Understanding these systemic vulnerabilities is essential to examine how the risks countries face are structured through their socioeconomic and institutional conditions. The purpose of this analysis is to identify and characterize the coping capacity of countries within this structural context, positioning pandemic response as part of a broader system of national resilience. By linking these conditions to health outcomes, we aim to reveal the underlying configurations that shaped the pandemic’s unequal impact and to provide insights for strengthening resilience and reducing vulnerability to future global risks.Fig. 1. Global Patterns of COVID-19 Cases and Excess Mortality. a Illustrates the geographical distribution of mean annual excess mortality for 2020–2021 (capped at 95^th^ percentile for visualization). b and c show the distribution of COVID-19 cases and excess mortality, respectively, stratified by World Bank income classifications. Statistical differences between income groups were assessed using Kruskal-Wallis tests. Data points in panels b and c represent country-year observations for 173 countries (n = 346 for 2020–2021). Colors correspond to the World Bank country income classifications: low income (LI), lower-middle income (LMI), upper-middle income (UMI), and high income (HI). Data sources: WHO [1] for excess mortality, Our World in Data [6] for COVID-19 cases, and World Bank [28] for income classifications
To overcome the limitations of these models, we propose a new approach. We jointly analyze a broad set of socioeconomic, demographic, and structural indicators from the WDI database comprising 1477 dimensions. Recognizing that development is nonlinear and context-dependent, we use a nonlinear dimensionality reduction method (e-Isomap) to project these variables into a low-dimensional latent space. This latent representation, which we call compressed National Framework Conditions (cNFCs), captures the essential variation in development structures while preserving their non-linear relationships [29, 30].

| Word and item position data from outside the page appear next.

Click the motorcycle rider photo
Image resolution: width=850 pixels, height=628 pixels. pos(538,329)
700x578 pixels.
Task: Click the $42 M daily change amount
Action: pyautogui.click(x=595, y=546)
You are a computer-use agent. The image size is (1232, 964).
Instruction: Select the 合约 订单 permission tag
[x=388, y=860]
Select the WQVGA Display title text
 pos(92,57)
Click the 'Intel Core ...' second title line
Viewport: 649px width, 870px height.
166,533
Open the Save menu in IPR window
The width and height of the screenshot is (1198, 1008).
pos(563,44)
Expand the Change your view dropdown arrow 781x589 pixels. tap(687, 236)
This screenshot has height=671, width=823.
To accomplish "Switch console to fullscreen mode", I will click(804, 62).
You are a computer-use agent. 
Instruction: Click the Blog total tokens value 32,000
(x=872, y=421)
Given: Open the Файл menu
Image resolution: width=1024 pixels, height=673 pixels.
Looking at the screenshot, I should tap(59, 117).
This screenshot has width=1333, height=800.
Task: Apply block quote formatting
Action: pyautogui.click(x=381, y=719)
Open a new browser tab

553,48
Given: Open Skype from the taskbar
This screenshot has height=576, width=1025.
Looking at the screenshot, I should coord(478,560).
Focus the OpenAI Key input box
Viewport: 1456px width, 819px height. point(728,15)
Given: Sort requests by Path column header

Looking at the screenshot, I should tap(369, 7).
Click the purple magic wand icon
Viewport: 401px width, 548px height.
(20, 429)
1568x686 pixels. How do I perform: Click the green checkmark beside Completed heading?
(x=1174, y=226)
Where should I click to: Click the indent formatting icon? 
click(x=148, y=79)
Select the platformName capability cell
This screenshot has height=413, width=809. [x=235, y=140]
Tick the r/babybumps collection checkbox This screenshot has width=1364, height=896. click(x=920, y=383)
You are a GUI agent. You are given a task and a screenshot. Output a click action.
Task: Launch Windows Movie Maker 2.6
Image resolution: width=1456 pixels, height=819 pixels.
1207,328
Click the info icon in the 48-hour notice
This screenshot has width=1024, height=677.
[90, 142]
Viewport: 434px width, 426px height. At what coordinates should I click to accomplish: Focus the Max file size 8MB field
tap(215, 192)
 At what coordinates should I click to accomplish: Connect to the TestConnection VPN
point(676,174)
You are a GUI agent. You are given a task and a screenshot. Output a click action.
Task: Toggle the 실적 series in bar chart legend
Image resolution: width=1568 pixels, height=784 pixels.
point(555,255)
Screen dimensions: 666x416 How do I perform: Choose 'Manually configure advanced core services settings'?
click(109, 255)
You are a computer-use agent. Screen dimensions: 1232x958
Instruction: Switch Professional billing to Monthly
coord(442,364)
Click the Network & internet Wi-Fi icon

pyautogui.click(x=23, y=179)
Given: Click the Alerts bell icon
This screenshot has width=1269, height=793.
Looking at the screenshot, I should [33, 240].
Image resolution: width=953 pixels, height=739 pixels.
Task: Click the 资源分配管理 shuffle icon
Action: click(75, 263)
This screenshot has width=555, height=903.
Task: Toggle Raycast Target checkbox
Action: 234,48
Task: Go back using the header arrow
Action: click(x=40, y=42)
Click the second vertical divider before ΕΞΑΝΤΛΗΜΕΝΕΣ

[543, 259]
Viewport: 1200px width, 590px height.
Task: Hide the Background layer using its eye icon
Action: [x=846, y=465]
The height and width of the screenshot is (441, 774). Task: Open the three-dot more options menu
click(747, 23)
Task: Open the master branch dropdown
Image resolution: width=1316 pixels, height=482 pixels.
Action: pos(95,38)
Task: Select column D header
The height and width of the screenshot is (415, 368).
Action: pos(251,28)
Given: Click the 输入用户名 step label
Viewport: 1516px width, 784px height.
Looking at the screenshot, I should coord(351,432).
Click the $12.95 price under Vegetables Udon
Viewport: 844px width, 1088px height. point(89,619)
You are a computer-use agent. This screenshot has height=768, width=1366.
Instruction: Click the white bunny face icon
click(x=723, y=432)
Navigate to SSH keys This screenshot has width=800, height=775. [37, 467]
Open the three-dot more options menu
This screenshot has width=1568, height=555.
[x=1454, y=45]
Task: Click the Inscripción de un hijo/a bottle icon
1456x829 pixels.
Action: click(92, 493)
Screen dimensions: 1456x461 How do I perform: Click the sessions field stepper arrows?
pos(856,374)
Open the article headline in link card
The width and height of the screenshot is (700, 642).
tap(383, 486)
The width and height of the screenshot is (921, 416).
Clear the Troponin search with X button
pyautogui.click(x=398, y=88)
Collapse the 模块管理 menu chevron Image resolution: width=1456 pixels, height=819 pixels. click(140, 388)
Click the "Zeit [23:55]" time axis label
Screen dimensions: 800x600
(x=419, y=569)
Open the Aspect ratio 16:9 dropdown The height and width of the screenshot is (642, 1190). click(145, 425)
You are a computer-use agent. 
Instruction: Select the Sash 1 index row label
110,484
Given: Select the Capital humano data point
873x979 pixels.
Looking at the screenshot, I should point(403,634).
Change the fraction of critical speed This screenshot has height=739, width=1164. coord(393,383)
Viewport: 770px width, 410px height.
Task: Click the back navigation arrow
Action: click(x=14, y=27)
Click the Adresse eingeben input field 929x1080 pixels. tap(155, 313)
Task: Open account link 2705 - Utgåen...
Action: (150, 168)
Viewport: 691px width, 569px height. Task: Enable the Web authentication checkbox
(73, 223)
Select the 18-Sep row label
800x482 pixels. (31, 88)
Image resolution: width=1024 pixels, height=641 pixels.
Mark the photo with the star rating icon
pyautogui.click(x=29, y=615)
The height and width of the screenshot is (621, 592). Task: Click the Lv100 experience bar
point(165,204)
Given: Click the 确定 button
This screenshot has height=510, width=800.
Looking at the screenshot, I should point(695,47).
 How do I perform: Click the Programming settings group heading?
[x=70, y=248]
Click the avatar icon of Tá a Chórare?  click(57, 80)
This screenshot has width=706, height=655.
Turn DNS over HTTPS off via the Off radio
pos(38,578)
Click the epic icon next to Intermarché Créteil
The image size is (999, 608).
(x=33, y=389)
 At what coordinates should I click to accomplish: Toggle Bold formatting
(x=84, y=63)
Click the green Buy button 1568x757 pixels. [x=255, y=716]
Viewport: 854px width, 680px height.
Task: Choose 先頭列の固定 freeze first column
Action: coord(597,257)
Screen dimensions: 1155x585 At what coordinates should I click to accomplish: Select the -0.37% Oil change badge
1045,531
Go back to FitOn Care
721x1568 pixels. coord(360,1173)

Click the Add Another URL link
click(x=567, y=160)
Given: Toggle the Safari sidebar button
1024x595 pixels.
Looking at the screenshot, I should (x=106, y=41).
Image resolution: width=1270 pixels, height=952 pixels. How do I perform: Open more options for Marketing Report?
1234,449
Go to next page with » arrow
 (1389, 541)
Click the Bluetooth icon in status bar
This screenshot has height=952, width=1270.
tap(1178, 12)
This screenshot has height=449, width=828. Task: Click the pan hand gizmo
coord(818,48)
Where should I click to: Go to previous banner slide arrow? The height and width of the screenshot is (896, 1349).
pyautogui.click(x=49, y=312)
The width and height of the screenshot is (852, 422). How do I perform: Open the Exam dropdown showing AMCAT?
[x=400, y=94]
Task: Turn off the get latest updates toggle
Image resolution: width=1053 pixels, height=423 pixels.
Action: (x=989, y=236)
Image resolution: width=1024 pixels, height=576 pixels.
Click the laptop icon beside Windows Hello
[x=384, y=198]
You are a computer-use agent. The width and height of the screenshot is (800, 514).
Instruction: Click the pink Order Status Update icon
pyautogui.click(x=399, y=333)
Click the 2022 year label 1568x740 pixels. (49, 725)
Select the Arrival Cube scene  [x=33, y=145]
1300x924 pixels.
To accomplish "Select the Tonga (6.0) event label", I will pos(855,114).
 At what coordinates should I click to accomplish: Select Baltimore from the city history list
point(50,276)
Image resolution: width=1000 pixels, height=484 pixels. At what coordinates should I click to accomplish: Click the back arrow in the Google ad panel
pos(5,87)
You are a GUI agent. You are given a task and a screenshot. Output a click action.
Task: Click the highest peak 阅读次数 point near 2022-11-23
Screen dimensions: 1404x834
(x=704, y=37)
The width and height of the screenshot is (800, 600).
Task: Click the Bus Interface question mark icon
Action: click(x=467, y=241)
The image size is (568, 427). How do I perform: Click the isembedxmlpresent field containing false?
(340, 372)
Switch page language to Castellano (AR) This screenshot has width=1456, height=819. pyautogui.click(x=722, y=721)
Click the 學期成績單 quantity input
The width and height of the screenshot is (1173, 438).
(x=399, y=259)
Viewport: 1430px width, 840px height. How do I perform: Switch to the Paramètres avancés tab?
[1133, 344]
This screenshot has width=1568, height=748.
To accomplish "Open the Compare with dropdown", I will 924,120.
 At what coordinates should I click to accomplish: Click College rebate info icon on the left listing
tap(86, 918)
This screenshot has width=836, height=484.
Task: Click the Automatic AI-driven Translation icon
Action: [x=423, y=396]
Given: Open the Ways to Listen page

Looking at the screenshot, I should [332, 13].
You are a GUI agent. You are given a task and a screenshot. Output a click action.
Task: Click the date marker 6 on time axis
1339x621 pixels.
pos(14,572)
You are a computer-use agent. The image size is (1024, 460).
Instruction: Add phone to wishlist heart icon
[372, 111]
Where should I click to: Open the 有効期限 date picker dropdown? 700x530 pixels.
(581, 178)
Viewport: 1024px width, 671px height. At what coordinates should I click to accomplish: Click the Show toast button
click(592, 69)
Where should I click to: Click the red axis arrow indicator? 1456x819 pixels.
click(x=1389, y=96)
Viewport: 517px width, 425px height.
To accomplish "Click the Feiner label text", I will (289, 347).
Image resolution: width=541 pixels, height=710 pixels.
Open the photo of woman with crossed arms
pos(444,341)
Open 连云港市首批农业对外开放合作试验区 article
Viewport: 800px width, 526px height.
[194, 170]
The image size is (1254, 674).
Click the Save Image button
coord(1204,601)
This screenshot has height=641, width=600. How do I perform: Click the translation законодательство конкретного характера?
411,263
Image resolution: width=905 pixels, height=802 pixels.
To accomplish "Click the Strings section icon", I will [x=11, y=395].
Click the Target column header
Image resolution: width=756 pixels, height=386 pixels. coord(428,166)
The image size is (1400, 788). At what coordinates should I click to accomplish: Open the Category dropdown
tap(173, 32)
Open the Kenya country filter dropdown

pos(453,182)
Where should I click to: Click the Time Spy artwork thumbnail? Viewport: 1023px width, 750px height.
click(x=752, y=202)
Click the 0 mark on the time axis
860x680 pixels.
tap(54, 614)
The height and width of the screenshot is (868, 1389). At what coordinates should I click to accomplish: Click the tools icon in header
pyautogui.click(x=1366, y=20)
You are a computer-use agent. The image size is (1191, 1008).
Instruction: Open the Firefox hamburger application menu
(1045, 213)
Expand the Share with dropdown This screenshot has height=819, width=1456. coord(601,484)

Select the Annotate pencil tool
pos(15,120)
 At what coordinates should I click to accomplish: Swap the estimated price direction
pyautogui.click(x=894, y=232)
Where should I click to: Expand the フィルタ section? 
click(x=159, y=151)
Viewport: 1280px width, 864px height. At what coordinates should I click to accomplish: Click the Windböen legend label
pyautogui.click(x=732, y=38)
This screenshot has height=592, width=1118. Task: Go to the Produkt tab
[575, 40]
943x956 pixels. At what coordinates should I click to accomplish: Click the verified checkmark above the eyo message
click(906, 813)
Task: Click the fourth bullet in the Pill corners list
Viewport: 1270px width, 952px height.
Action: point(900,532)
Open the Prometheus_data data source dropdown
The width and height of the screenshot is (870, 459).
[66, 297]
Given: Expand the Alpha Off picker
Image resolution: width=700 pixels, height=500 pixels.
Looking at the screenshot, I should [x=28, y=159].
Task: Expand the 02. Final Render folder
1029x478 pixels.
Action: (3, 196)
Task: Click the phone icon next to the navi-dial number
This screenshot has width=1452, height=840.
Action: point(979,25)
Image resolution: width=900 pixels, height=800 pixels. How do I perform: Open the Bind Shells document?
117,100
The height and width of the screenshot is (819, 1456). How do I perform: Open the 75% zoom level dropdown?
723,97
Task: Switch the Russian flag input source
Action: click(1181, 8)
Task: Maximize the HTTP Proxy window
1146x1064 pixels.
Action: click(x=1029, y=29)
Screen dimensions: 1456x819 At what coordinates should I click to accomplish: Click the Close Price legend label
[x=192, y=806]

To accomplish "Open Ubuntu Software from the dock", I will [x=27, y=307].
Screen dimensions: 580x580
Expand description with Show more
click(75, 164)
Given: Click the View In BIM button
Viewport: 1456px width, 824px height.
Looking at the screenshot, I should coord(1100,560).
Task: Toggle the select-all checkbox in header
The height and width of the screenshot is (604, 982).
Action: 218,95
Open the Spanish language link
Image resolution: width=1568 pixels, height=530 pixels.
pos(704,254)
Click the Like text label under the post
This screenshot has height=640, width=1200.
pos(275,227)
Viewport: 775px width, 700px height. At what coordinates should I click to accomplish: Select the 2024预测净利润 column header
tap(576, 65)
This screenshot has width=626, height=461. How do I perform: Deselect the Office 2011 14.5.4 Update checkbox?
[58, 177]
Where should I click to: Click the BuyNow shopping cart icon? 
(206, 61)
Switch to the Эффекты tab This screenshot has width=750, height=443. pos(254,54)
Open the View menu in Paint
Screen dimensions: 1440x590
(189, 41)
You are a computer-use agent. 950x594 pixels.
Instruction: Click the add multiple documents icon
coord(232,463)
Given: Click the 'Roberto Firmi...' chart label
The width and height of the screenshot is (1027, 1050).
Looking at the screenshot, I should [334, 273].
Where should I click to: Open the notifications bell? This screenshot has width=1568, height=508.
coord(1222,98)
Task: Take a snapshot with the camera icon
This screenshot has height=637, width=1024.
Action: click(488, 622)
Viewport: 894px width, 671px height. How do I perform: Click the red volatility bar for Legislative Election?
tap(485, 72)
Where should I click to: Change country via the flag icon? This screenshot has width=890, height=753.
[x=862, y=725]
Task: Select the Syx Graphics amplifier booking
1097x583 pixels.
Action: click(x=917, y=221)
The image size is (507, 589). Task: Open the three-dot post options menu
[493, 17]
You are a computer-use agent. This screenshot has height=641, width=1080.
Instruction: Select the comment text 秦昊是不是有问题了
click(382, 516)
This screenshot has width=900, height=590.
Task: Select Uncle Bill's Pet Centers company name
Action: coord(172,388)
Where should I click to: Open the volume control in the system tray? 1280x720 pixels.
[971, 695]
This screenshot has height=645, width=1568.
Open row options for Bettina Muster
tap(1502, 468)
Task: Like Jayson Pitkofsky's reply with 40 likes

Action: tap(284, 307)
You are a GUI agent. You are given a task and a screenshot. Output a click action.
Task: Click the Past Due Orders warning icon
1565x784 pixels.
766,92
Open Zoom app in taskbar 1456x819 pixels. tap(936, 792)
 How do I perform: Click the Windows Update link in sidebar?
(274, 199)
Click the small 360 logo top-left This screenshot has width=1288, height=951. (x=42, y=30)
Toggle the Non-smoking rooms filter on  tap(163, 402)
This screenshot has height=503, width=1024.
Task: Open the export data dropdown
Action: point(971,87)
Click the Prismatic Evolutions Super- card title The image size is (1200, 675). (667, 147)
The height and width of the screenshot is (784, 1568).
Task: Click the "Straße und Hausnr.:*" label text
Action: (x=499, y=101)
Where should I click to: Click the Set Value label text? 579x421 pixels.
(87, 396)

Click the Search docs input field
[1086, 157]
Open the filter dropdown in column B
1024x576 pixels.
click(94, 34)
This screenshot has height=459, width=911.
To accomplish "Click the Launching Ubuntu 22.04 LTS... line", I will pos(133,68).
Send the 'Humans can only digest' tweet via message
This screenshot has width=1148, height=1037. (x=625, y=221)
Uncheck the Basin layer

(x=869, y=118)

We use these cNFCs as input to a machine learning model that predicts excess mortality, alongside controls for pandemic exposure and known epidemiological risk factors. SHAP (SHapley Additive exPlanations) values allow us to quantify the relative contributions of socioeconomic structures, pandemic indicators (such as reported cases), and traditional health risk metrics to the model’s predictions of excess mortality. While the model is constrained by data availability and reflects associations rather than causal mechanisms, it provides a coherent and interpretable framework for assessing how national conditions shaped the global toll of the pandemic and may inform preparedness for future health crises.
Methods
This study aims to identify how socioeconomic conditions contribute to the gap between reported COVID-19 case counts and observed excess mortality. To close this gap, we assemble data from three key domains: socioeconomic, pandemic indicators, and epidemiological features.
We begin by introducing excess mortality as our dependent variable, comparing estimates from multiple sources to justify our choice. Next, we present our socioeconomic data, drawn from the WDI, and describe our approach to compressing this high-dimensional dataset into a smaller set of interpretable components referred to as cNFCs. Based on previous work, these latent dimensions are characterized in terms of their thematic and structural properties [30].
In addition, we include a wide set of epidemiological features and pandemic indicators as control variables, including reported COVID-19 cases per million, Vaccinations per hundred, the Oxford Coronavirus Government Response Tracker stringency Index (Oxford stringency index), and other known risk factors (Table 1).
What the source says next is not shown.